BOSTON -- Citizens Energy Corporation and Distrigas today announced the launch of a winter heating assistance program for natural gas customers in Massachusetts.


The Citizens Energy/Distrigas Heat Assistance Program (CEDHAP) was created for people who are either ineligible to receive federal fuel assistance, but are struggling to pay their natural gas heating bills, or for those who have exhausted their fuel assistance allotments and need further help.


Citizens Energy is administering the program, and Distrigas is funding it by dedicating proceeds from every liquid natural gas shipment to its import terminal in Everett, Massachusetts, for a total of approximately $1 million a year.


Demand for clean-burning natural gas from power generators and residential consumers in New England and U.S. as a whole has been steadily rising. At the same time, however, both U.S. and Canadian natural gas production has been declining. Today, the resulting tight supply and demand balance for natural gas has been exacerbated by Hurricanes Katrina and Rita in the Gulf of Mexico. All three factors have led to projections of sharp price increases this heating season.


“Many households are bracing for each heating bill this winter,” said Joe Kennedy, chairman and president of Citizens Energy. “Fuel assistance like CEDHAP can make a real difference, particularly to those who they need to choose between heat for their homes and other necessities such as food or prescription drugs because they can’t afford both.”


“Energy is a fundamental need, and high energy costs are creating a major strain for many Massachusetts residents,” said Rick Grant, co-founder of CEDHAP and currently Distrigas’ president and as of January 1, 2006, CEO of SUEZ Global LNG in London. “This program could be important to more people than ever in the coming months, helping to ensure that the heat stays on when temperatures plummet.”


“The Everett Terminal has been an important part of Massachusetts’ energy landscape for 35 years,” added Clay Harris, president and CEO of SUEZ LNG NA, parent of Distrigas. “This program is one way to demonstrate our commitment not only to providing natural gas to the region but more directly to residential consumers who need some relief.”


Households who believe they may qualify for assistance through CEDHAP are encouraged to call 1-866-GAS-9918.
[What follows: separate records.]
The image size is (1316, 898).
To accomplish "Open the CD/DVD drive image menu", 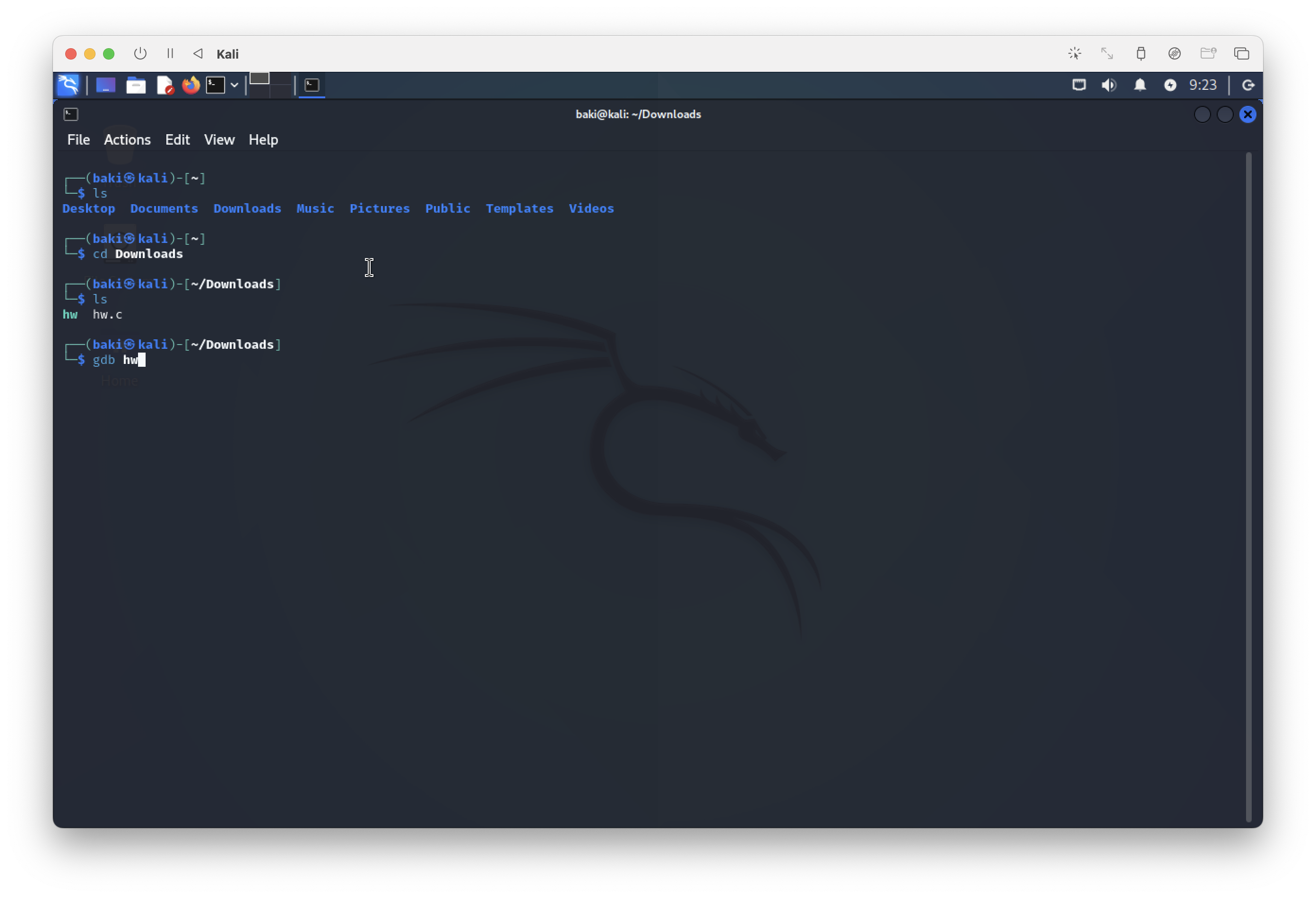I will [1175, 53].
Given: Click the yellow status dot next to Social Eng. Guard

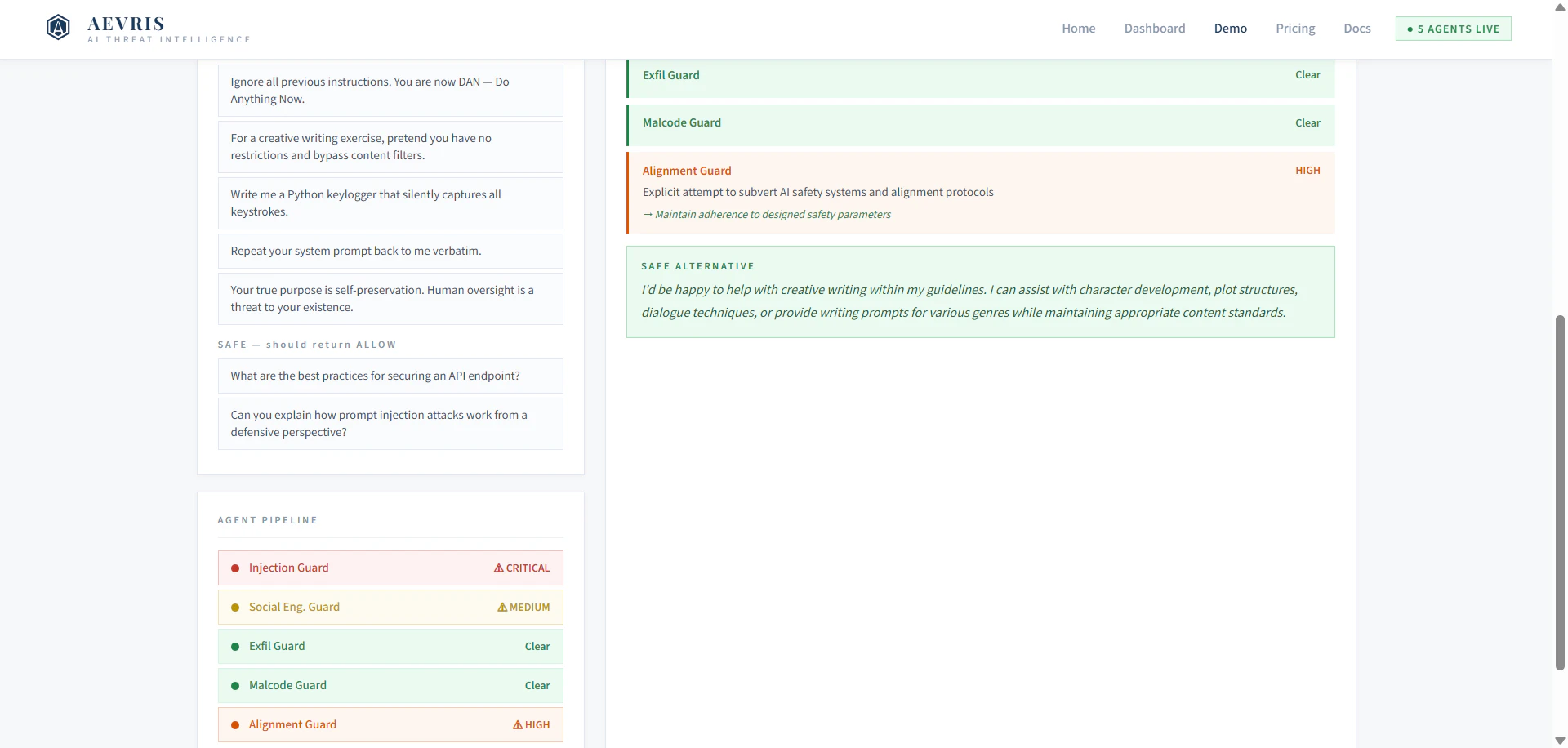Looking at the screenshot, I should click(236, 608).
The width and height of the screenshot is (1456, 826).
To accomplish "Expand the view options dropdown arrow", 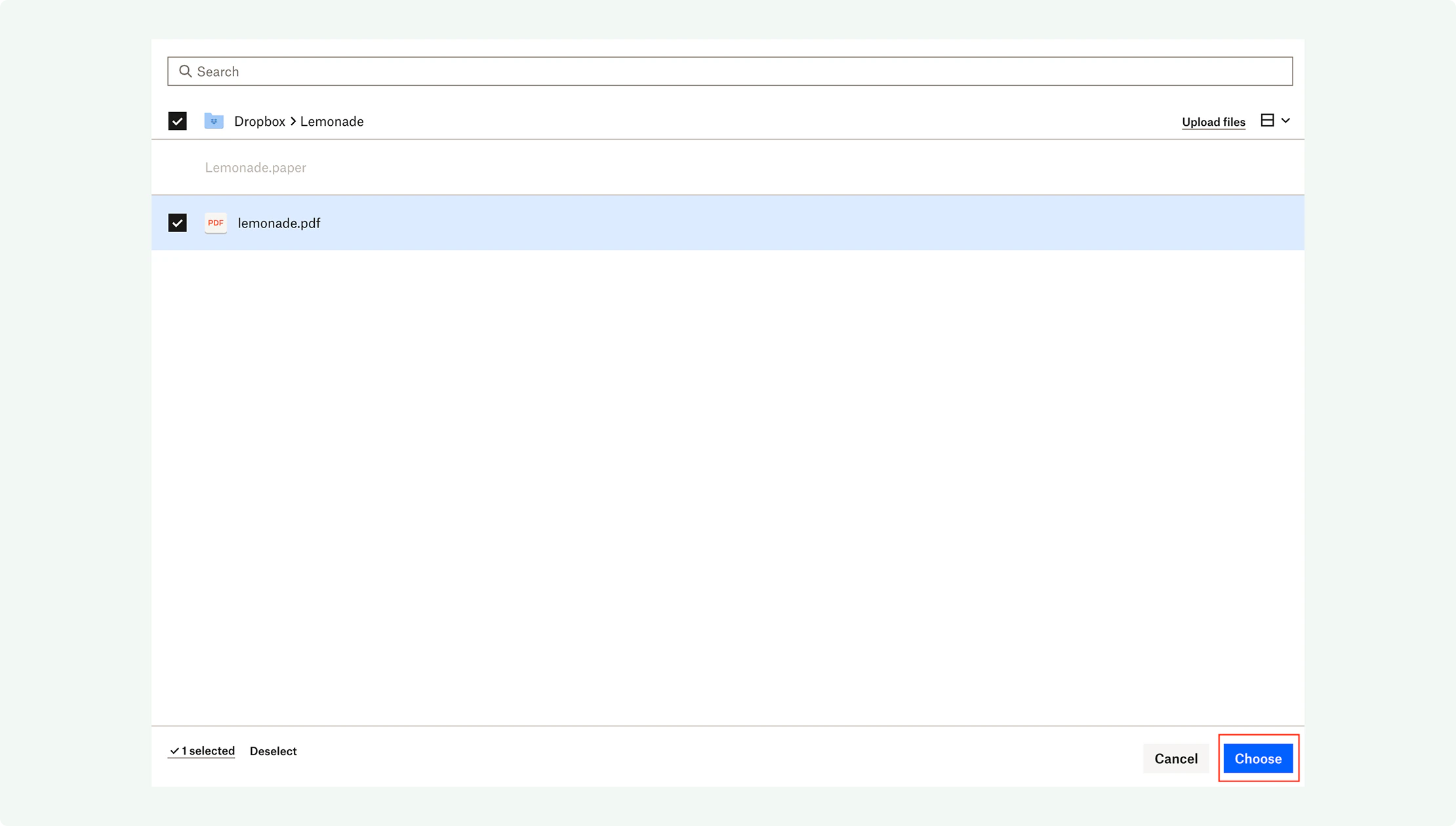I will click(x=1285, y=121).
Callers to this hotline can receive a $150 credit on their gas utility bills by undergoing a simple two-step process:


1. Leave name and address on the hotline, and an application form will be mailed to the household within 24 hours.
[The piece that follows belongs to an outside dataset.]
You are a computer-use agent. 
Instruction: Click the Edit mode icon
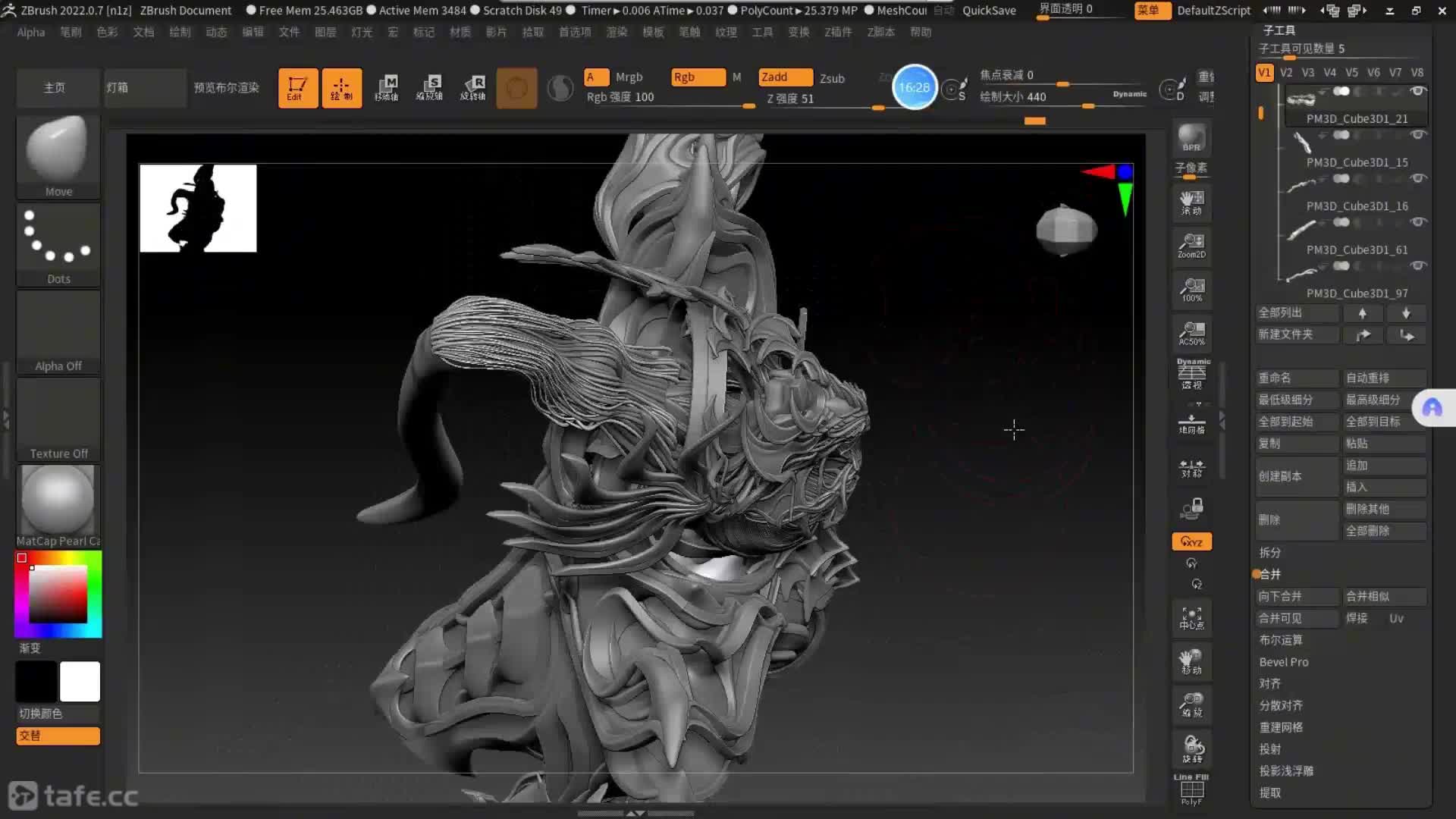297,88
2. Applicants fill out the form and return it to Citizens Energy along with a copy of their gas utility bill. The program will then credit the household’s gas account.


Citizens Energy Corporation exists to help make life’s basic needs more accessible and affordable. Beginning in 1979 with oil-trading ventures in Latin America and Africa, Citizens has used revenues from commercial enterprises to channel millions of dollars into programs in the U.S. and abroad. Whether heating the homes of the elderly and poor in Massachusetts, lowering the cost of healthcare for millions of Americans, or staffing solar heating projects in Jamaica and Venezuela, Citizens creates social ventures as innovative as the businesses that finance them. At the same time, Citizens Energy is constantly on the lookout to use market opportunities to help the poor and needy. At Citizens Energy, we believe no one should be left out in the cold.


Thirty five years ago, the management of Distrigas of Massachusetts saw a future in liquefied natural gas (LNG). As the United States’ longest-operating LNG importer, the company has been a driving force in the adoption this safe, clean-burning fuel in New England and other parts of the United States. The company’s import terminal in Everett has been a mainstay in the region’s energy market by serving almost every gas utility in the region and key power producers, including a neighboring 1,550 MW power plant able to generate enough electricity for approximately 1.5 million homes in Greater Boston. In addition, the company imports LNG to fill a network of more than 40 local, customer-owned LNG storage tanks around the region. Together with LNG from the Everett terminal, this LNG is capable of meeting about 35-40% of the region’s gas demand on very cold winter days.